Consigne écrite 1> Recopiez à l'identique toutes les lignes des enregistrements, en omettant les images dans votre réponse.
Consigne écrite 2> Poursuivez le texte sur la réforme de l'administration territoriale de l'État à partir de l'endroit où il s'arrête.

Texte fourni>

★ ★ ★ ★ ★ ★ ★

Le gouvernement tient le rythme de la réforme de l'administration territoriale : d'ici 2010, la nouvelle architecture sera en place autour du préfet, amené à jouer un rôle déterminant. Les sous-préfectures, elles, se concentreront sur le développement local et l'assistance aux collectivités.

La réforme territoriale et les vives réactions qu'elle vient de susciter devant le Congrès des maires en aurait presque fait oublier une autre : la réforme de l'administration territoriale de l'Etat qui, elle, avance lentement mais sûrement. L'objectif - réduire par trois le nombre des services de l'Etat dans le cadre de la révision générale des politiques publiques (RGPP) - devrait être atteint en 2010. Lundi 16 novembre, le Premier ministre a brossé à grands traits les enjeux de ce vaste chantier qui vise à rendre "l'Etat local plus souple, plus lisible, plus modulable, y compris dans sa relation avec les collectivités territoriales" alors que le partage des compétences est rendu plus confus avec la décentralisation. A commencer par l'échelon régional : les conseils régionaux sont les premiers à dénoncer les doublons qui subsistent entre leurs services et ceux de l'Etat.

"Le pilotage des politiques publiques est désormais régional. Et sa mise en œuvre se fait à l'échelon départemental", a souligné François Fillon, devant les artisans de cette réforme, notamment les préfets, réunis à La Défense. Les 25 directions régionales actuelles fusionneront au sein de huit grands pôles : Drac (culture), Dirm (mer), Dreal (environnement), Draaf (agriculture), DRJSCS (jeunesse et sports), Direccte (concurrence, travail et emploi), ARS (santé), DRFIP (services fiscaux). Les Direccte (directions régionales des entreprises, de la concurrence, de la consommation, du travail et de l'emploi) constituent le nouveau bras armé de l'Etat en matière économique, né de la fusion de neuf services actuels dont les directions régionales et départementales de l'emploi, du travail et de la formation professionnelle (DDTEFP et DRTEFP), les services développement industriel des Drire et la mission concurrence des directions régionales de la concurrence, de la consommation et de la répression des fraudes. L'objectif est de fournir aux entreprises, salariés et consommateurs un interlocuteur unique. Les Direccte sont déjà à l'oeuvre dans cinq régions : Aquitaine, Franche-Comté, Languedoc-Roussillon, Paca et Rhône-Alpes. Les autres seront opérationnelles avant le 1er juillet 2010, a indiqué le ministère du Travail après la parution du décret du 10 novembre 2009 qui fixe leur organisation et leurs missions. Selon ce texte, chaque Direccte est chargée de trois missions : la politique du travail, les actions de développement des entreprises et de l'emploi ; le bon fonctionnement des marchés et des relations commerciales entre entreprises ; la protection des consommateurs.

★ ★ ★ ★ ★ ★ ★

Données fournies>

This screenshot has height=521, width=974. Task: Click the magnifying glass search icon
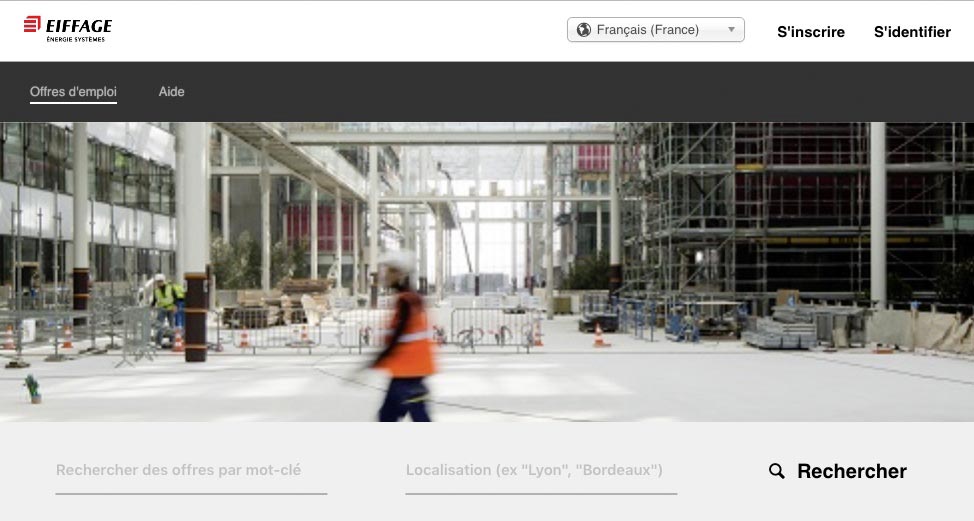776,471
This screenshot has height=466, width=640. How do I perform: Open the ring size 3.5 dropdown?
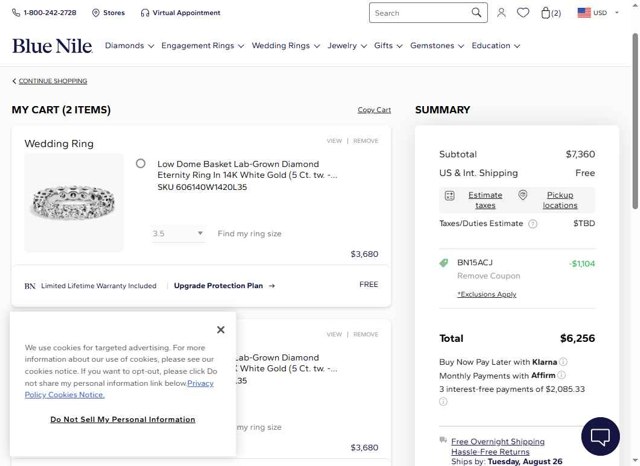pos(178,234)
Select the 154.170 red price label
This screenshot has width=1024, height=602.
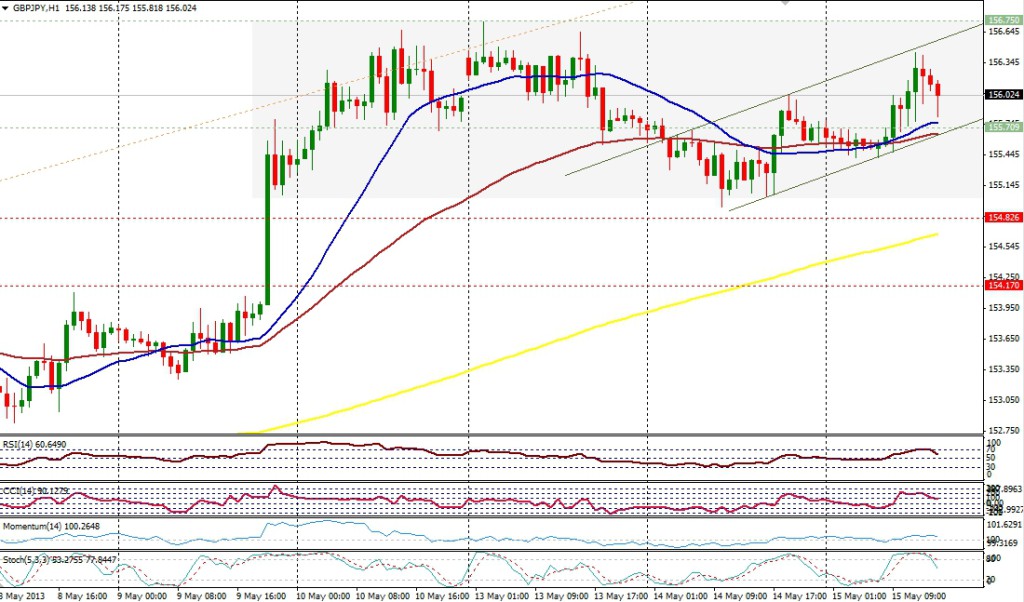(x=1003, y=285)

★ ★ ★ ★ ★ ★ ★

Réponse 1>
This screenshot has height=521, width=974. Task: Click the magnifying glass search icon
776,471
This screenshot has height=466, width=640. How do I perform: Open the ring size 3.5 dropdown?
pos(178,234)
Select the 154.170 red price label
This screenshot has width=1024, height=602.
(x=1003, y=285)

Réponse 2>
En matière d'urbanisme, la nouvelle direction compétente est la Dreal (direction régionale de l'environnement, de l'aménagement et du logement), fruit de la fusion entre la DRE (équipement), la Drire (industrie et recherche) et la Diren (environnement). C'est également elle qui sera chargée de mettre en oeuvre les engagements du Grenelle. Onze Dreal ont été créées en 2009 (Corse, Paca, Picardie, Nord-Pas-de-Calais, Pays-de-la-Loire, Haute-Normandie, Midi-Pyrénées, Champagne-Ardenne, Rhône-Alpes), les autres devront l'être courant 2010-2011.

Le maillage territorial des Dirrecte, des Dreal et des Drac est assuré au niveau des départements par des "unités territoriales".
 

Une réorganisation à "géométrie variable"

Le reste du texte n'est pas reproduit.